→ **Aim of the exercise**
Starting with the first line of the listing and going on through the line with "point(285,141)", copy those lines with "Refresh" replaced by "Reload" and everything else unchanged.

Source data
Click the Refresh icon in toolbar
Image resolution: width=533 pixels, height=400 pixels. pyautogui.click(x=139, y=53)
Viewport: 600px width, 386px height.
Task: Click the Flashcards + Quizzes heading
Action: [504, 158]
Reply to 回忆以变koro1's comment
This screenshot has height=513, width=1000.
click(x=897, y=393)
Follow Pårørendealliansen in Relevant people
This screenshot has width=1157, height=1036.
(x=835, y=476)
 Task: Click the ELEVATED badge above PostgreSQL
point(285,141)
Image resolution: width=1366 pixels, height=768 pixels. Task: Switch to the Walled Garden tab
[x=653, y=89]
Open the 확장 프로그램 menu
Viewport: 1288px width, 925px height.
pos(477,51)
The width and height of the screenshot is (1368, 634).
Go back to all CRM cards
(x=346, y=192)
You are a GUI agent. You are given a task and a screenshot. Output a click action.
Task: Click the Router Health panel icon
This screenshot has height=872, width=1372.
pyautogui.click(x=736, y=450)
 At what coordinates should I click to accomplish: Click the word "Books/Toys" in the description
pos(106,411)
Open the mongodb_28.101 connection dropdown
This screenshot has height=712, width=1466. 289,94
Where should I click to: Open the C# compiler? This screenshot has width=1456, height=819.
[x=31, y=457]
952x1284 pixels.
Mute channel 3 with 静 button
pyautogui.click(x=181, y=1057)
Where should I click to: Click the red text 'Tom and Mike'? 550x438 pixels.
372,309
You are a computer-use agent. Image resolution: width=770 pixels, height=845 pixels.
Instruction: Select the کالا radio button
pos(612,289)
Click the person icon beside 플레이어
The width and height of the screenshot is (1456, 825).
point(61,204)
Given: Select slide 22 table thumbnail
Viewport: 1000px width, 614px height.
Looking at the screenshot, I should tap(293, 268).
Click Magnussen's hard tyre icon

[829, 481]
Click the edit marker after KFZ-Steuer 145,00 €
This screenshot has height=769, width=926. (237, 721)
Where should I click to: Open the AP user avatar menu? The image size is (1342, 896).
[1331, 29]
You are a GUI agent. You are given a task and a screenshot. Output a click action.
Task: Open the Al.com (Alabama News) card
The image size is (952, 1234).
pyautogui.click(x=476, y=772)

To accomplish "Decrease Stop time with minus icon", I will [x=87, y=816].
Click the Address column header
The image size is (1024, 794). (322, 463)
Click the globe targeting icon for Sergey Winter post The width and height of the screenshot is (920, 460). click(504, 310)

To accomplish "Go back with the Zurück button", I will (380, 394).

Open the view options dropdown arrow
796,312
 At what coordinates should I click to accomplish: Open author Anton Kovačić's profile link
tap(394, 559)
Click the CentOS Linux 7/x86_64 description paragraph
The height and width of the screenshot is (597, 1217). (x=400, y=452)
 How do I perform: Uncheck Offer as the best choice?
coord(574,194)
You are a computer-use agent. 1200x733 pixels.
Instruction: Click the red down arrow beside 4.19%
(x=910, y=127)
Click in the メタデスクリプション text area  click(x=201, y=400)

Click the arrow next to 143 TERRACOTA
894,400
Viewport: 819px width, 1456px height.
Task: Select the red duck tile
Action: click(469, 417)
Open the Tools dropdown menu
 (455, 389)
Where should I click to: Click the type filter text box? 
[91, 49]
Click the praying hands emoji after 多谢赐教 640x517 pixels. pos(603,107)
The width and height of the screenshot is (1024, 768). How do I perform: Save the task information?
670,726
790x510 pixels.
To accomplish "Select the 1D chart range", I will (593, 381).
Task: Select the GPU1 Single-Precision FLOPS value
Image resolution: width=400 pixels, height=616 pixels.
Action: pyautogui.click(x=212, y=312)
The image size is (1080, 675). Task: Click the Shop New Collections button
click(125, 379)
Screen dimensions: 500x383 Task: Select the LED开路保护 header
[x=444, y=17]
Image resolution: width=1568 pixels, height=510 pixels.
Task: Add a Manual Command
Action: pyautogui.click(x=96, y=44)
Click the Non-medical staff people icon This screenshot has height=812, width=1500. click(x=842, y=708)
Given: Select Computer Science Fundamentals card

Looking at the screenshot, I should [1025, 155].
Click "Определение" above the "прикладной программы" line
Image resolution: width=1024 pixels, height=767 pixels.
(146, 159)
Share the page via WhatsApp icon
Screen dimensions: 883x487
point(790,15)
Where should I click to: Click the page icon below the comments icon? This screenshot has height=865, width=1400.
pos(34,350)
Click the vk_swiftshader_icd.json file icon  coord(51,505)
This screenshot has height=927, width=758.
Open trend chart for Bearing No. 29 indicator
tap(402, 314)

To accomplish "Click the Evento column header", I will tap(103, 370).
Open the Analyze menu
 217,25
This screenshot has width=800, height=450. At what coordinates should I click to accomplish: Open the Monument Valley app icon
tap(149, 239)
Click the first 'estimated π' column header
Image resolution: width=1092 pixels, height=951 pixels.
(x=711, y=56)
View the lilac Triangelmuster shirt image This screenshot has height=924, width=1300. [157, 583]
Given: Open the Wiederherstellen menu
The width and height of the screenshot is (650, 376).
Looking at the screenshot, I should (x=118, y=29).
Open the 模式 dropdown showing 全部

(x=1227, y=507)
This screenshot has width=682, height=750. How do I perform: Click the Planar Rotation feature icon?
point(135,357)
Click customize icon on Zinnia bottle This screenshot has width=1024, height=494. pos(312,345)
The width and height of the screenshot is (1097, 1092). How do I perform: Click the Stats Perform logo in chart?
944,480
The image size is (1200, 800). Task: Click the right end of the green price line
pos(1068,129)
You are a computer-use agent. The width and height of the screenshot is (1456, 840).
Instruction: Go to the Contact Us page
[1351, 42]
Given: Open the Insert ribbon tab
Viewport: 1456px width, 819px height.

→ **Exercise response**
Click the Reload icon in toolbar
Image resolution: width=533 pixels, height=400 pixels. pyautogui.click(x=139, y=53)
Viewport: 600px width, 386px height.
Task: Click the Flashcards + Quizzes heading
Action: [504, 158]
Reply to 回忆以变koro1's comment
This screenshot has height=513, width=1000.
click(x=897, y=393)
Follow Pårørendealliansen in Relevant people
This screenshot has width=1157, height=1036.
(x=835, y=476)
 Task: Click the ELEVATED badge above PostgreSQL
point(285,141)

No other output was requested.